» **Job**: Can you rewrite the paragraph beginning "Q factor is the distance" from the crankset forum thread below as a shorter version that keeps its main facts?
**** Selected extract
BUT the Rotor crankset would fit like a glove!


----------



## Tiffster (Jan 30, 2008)

Agreed - i was taking the piss out of the weight of the thing. For a 2009 frameset its too heavy. AND i agree it's not THAT bad looking but do Spesh let kids design the paint jobs for there bikes or something ?


----------



## crankmeister (Sep 4, 2008)

whats q factor????

im after a 2x9 crankset(170mm) for my scale 30.i have little experience or knowledge.
please help!!!


----------



## doccoraje (Jan 12, 2004)

FueLEX8 said:


> *doccoraje* where do they sell those cranks? and how much?
> Thanks


Well, I got mine at a LBS owned by a friend who ordered them for me and sold them at his cost (not sure about this) about $ 6,300 Mex just for the cranks. But that was before all the global economic mess.


----------



## rockyuphill (Nov 28, 2004)

crankmeister said:


> whats q factor????
> 
> im after a 2x9 crankset(170mm) for my scale 30.i have little experience or knowledge.
> please help!!!


Q factor is the distance between the pedal mounting surfaces on the left and right crankarms, which determines how far apart your feet are on the pedals. Some people are very sensitive to Q factor and it's effect on their knees and pedal stroke.


----------



## crankmeister (Sep 4, 2008)

thanks for that rocky.

extralite site seems to indicate their cranksets wont fit on the scale 30 because of the 73mm and e type hanger or have i got that wrong somewhere?


----------
********
**** Data provided
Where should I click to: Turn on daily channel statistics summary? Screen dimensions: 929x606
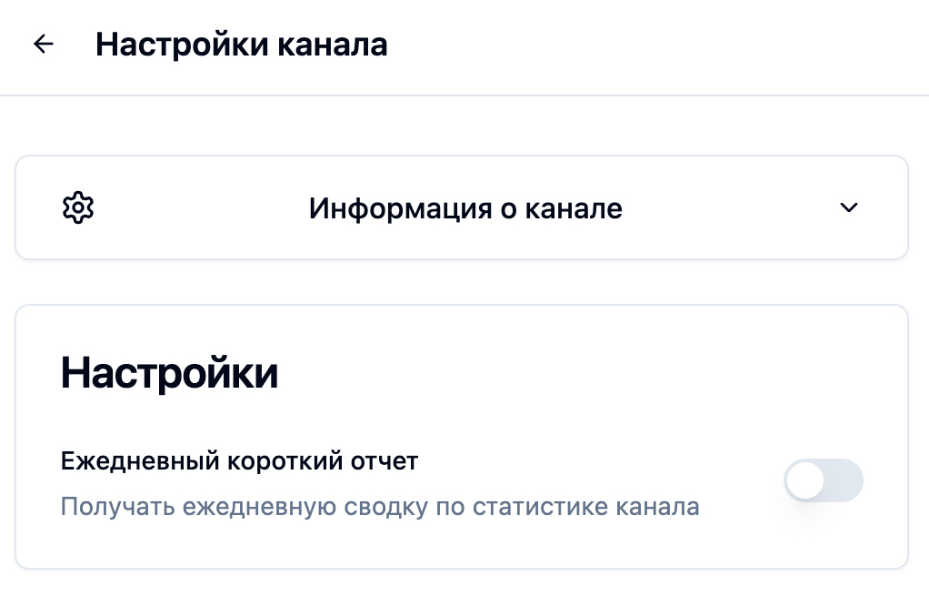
********
**** Data provided
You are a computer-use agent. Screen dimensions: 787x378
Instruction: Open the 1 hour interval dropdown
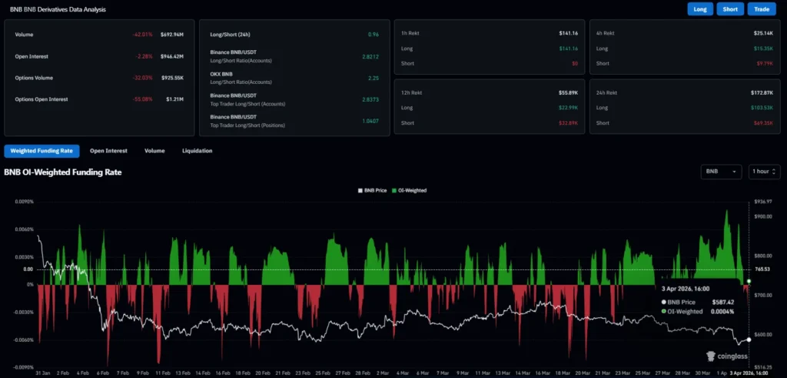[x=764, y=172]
********
» **Task answer**: Q factor is the distance between the pedal mounting surfaces on the left and right crankarms, which sets how far apart your feet are on the pedals. Some people are very sensitive to its effect on their knees and pedal stroke.